Coroam-nos de rosas e de glórias - Fernanda Seno


Coroam-nos de rosas e de glórias.
As rosas cedo secam.
E as glórias
são todas transitórias como nós.
Os louros que colhemos pelos caminhos
e essas alegrias que há nos dias,
são por causa da luz misteriosa
que faz vibrar de canto a nossa voz.
As glórias e os louvores não são para nós.
Somos apenas frágeis emissários
da melodia esparsa no universo
que não cabe no mais excelso verso.
Somos só os lugares de acontecer.
De tentar exprimir o Amor total.
Somos sinos.
Reflexos de vitral.
Passam por nós os sons de sinfonias,
cantares de água ou de lumes crepitantes,
centelhas de poentes,
harmonias de ciareiras distantes.
Aves intemporais pelos espaços
bebendo a luz dos astros e a cor
queremos erguer as asas
e é de rastos, que tanta vez compomos o louvor.

É sempre aquém do Sonho a nossa voz.
Tudo o que é Belo, Alto e Transcendente
está para além de nós.
Somos o chão onde se pousam estrelas.
E o brilho não é nosso.
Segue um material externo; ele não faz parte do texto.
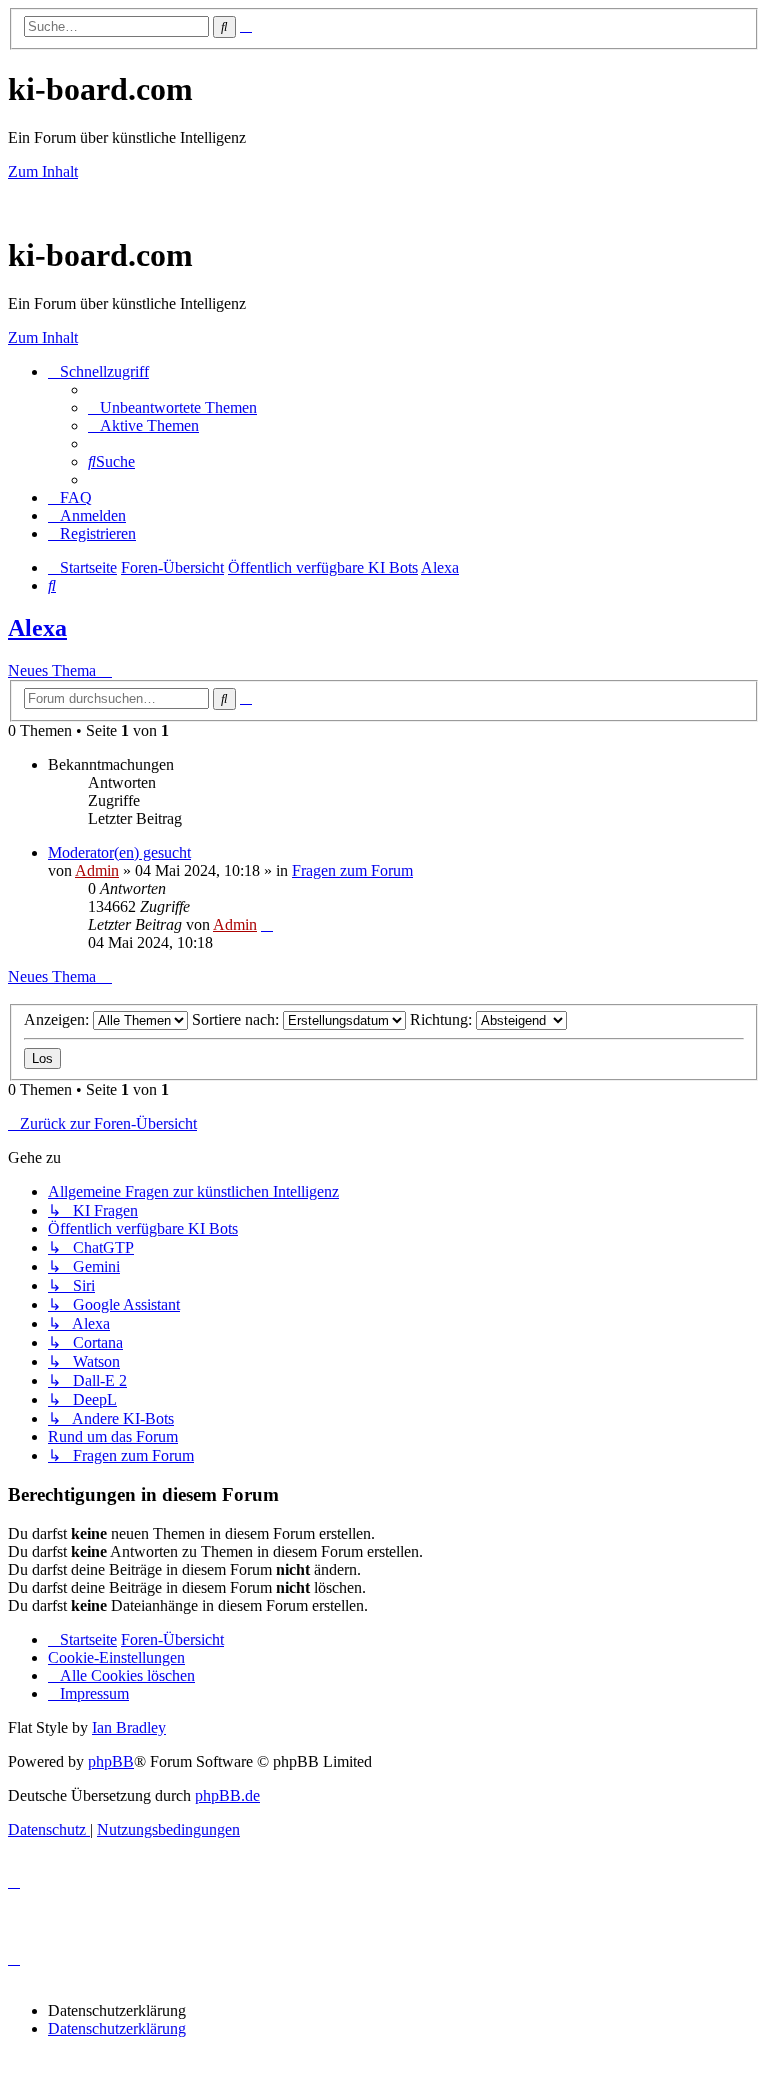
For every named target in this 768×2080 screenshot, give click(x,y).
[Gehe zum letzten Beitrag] (267, 924)
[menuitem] (172, 407)
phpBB (111, 1761)
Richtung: (443, 1019)
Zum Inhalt (43, 171)
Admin (97, 870)
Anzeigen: (58, 1019)
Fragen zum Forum (352, 870)
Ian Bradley (129, 1727)
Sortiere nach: (237, 1019)
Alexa (37, 628)
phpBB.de (227, 1795)
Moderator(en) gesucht (119, 852)
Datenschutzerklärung (117, 2028)
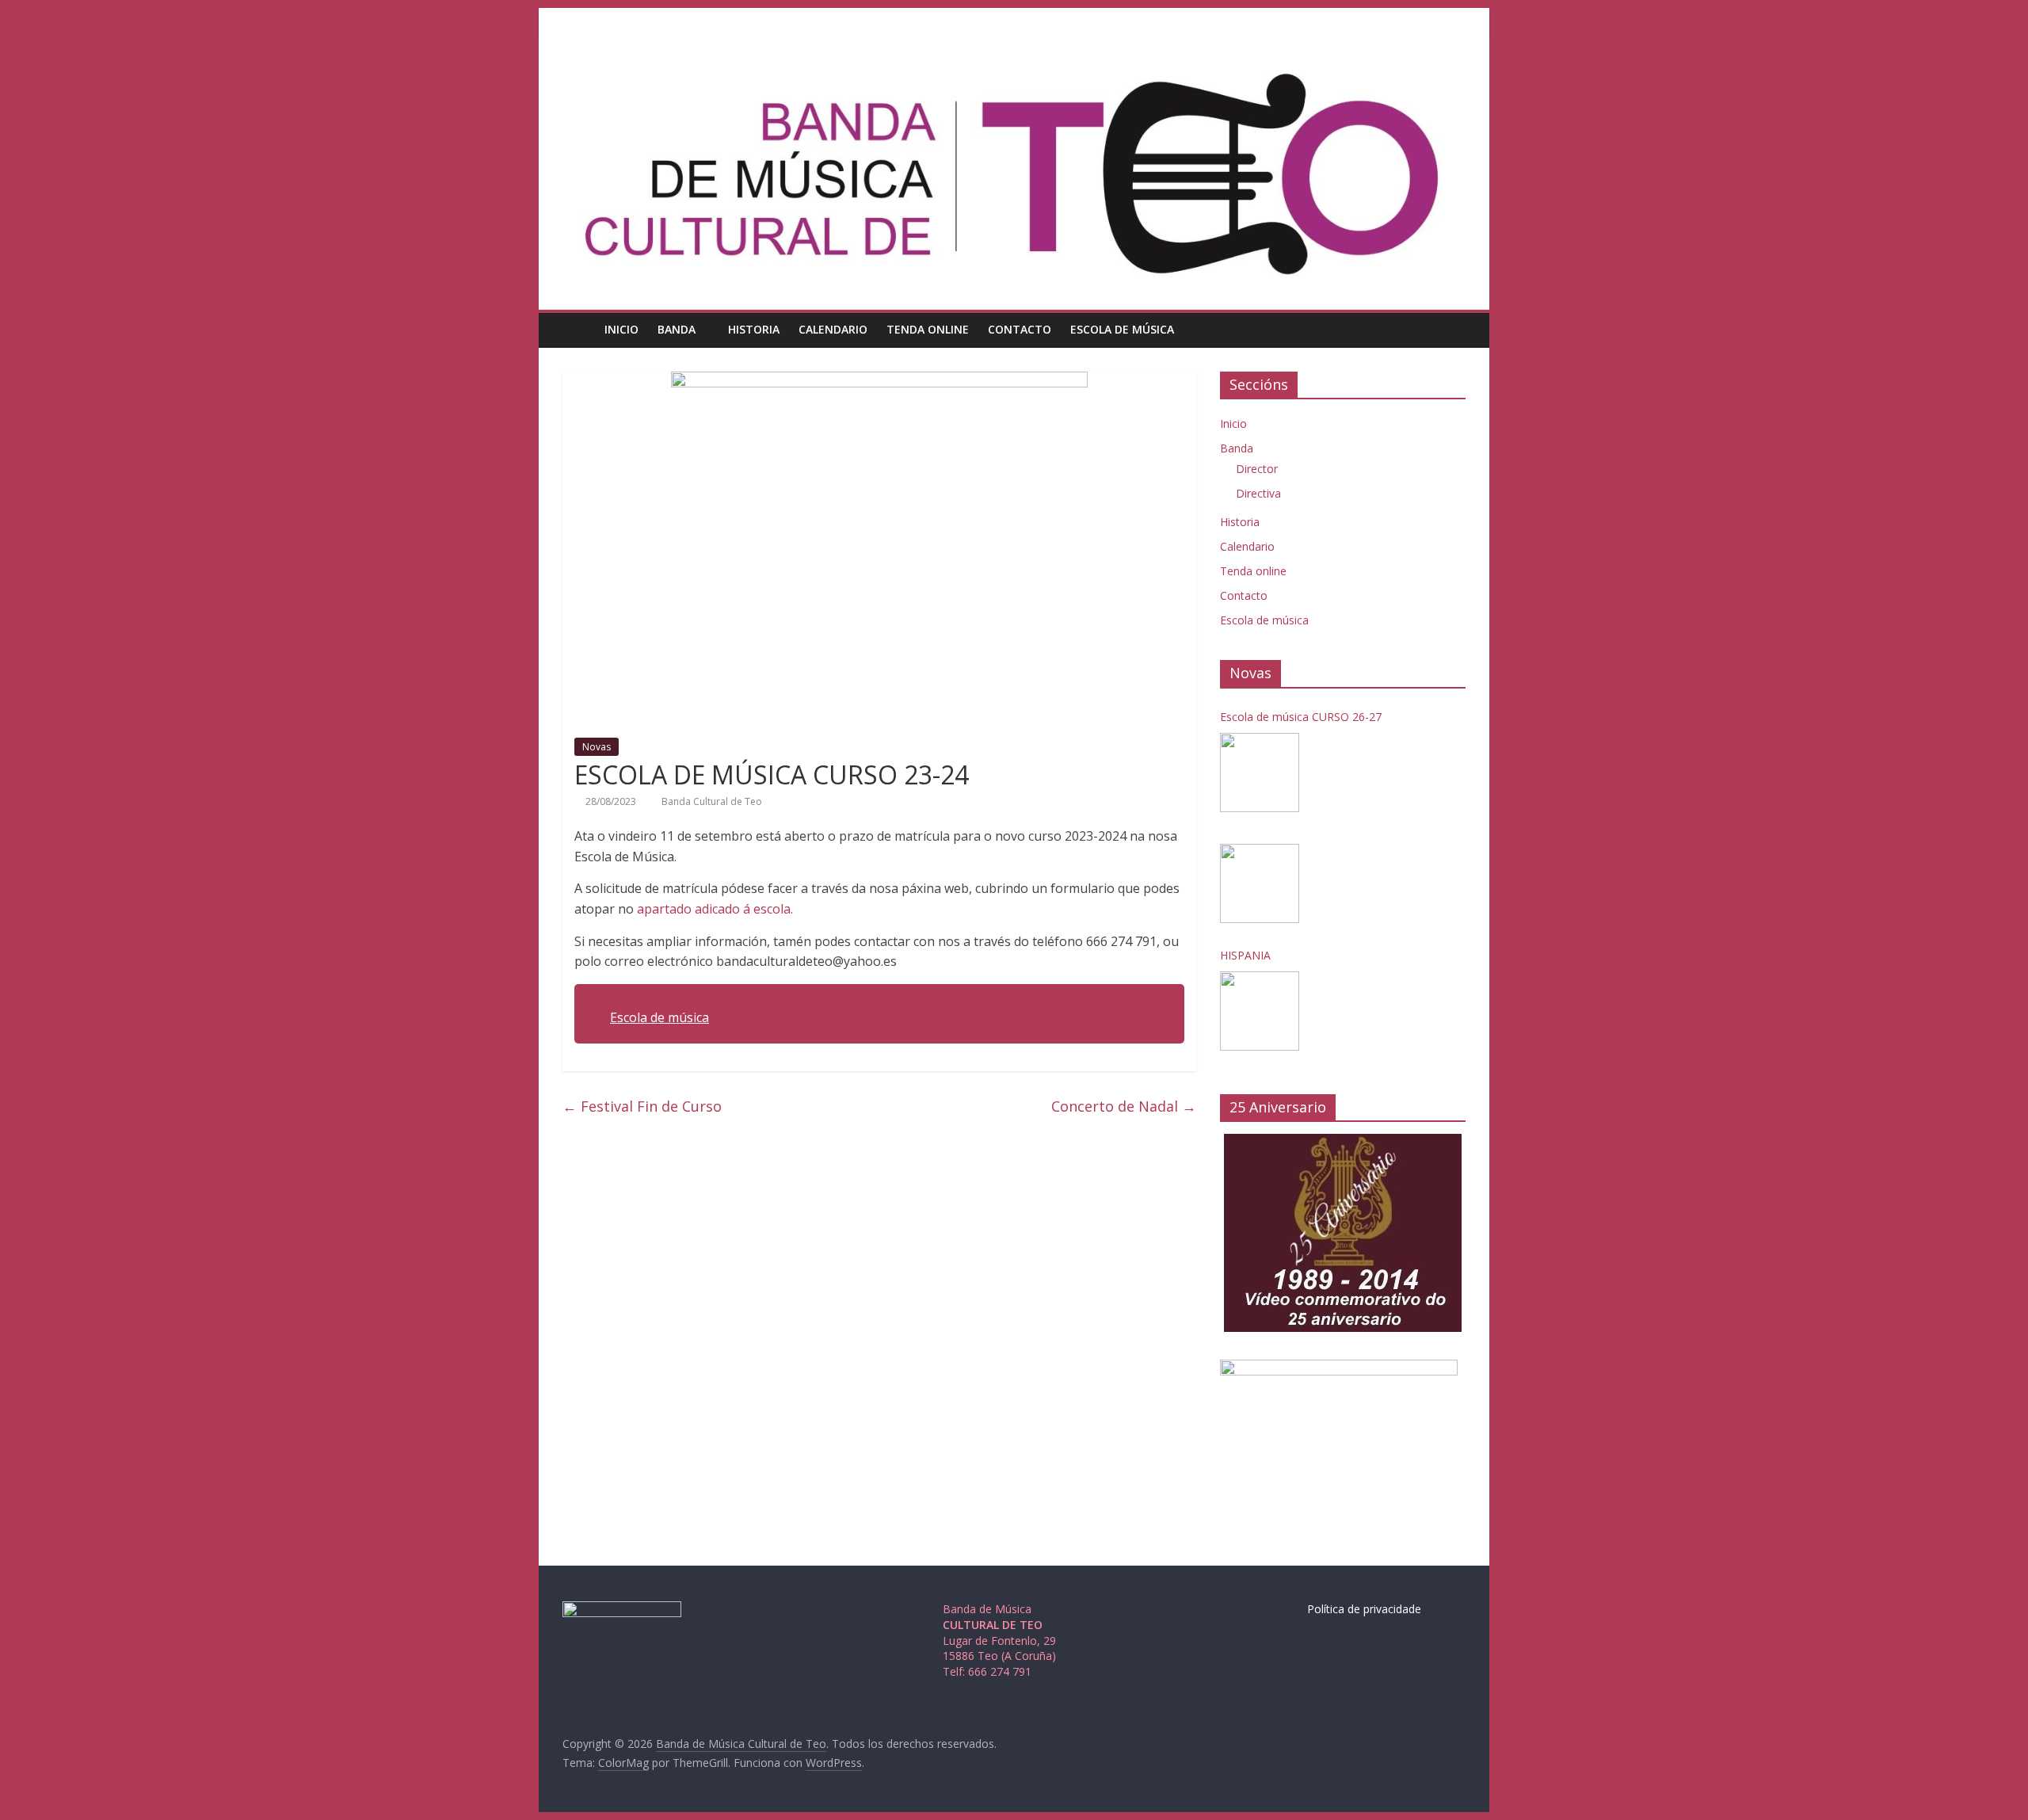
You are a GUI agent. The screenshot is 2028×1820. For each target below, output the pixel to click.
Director (1257, 468)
O brilho é delas.
Somos o espelho a reflectir os céus,
mas por detrás do espelho é que está Deus.
As glórias e os louvores não são para nós,
mas para quem deu acordes de infinito
à nossa breve voz!

Fernanda Seno Cardeira Alves Valente( n. Canha, Montijo, 23 de fevereiro de 1942 — Lisboa, 19 de maio de 1996)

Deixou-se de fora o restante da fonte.